[DIRECTIONS]
Render the stretch of entries below, from the line containing "Click the Windows" through the end of the entries, as a Markdown table with the columns "Row" and "Line". Give each line its own numbered row and leave out blank lines.

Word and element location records
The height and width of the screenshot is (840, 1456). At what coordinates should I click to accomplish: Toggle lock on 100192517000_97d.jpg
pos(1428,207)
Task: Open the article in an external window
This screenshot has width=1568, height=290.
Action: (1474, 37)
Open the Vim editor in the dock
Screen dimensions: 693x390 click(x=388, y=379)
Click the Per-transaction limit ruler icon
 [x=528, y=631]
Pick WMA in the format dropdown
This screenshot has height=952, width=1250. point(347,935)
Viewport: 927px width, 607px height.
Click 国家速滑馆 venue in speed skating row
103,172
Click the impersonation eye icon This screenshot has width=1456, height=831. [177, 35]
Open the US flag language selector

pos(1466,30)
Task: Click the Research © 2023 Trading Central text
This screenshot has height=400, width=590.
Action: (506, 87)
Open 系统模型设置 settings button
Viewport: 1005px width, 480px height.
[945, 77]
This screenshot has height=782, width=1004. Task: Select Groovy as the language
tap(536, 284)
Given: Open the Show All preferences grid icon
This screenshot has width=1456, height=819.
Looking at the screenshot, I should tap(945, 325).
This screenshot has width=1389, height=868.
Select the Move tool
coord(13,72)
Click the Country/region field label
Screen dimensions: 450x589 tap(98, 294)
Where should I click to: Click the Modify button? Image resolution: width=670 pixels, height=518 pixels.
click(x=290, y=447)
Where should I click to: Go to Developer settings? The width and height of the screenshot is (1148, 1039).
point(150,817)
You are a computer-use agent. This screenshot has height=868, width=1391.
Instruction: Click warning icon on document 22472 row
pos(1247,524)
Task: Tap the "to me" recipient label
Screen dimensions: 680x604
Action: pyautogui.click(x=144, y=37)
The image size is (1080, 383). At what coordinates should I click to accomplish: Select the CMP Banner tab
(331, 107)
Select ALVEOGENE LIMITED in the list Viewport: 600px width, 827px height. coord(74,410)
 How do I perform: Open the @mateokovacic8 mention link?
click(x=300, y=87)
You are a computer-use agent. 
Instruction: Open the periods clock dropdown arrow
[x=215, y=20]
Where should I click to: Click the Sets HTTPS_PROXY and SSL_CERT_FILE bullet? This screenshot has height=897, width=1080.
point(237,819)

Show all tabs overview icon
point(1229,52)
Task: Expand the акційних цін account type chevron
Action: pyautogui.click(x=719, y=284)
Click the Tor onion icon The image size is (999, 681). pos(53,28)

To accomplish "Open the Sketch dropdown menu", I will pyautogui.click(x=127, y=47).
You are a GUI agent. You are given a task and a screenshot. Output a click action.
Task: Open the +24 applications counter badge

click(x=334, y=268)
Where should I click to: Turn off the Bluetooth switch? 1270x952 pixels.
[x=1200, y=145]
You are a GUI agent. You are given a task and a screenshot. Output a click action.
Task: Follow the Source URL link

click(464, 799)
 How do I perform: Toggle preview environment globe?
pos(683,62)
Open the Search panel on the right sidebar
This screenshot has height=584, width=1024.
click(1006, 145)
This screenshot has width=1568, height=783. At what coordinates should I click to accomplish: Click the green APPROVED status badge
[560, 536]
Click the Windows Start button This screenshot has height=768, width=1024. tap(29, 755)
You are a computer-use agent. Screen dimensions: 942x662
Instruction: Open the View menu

[SOLUTION TO THE PROBLEM]
| Row | Line |
|---|---|
| 1 | Click the Windows Start button This screenshot has height=768, width=1024. tap(29, 755) |
| 2 | You are a computer-use agent. Screen dimensions: 942x662 |
| 3 | Instruction: Open the View menu |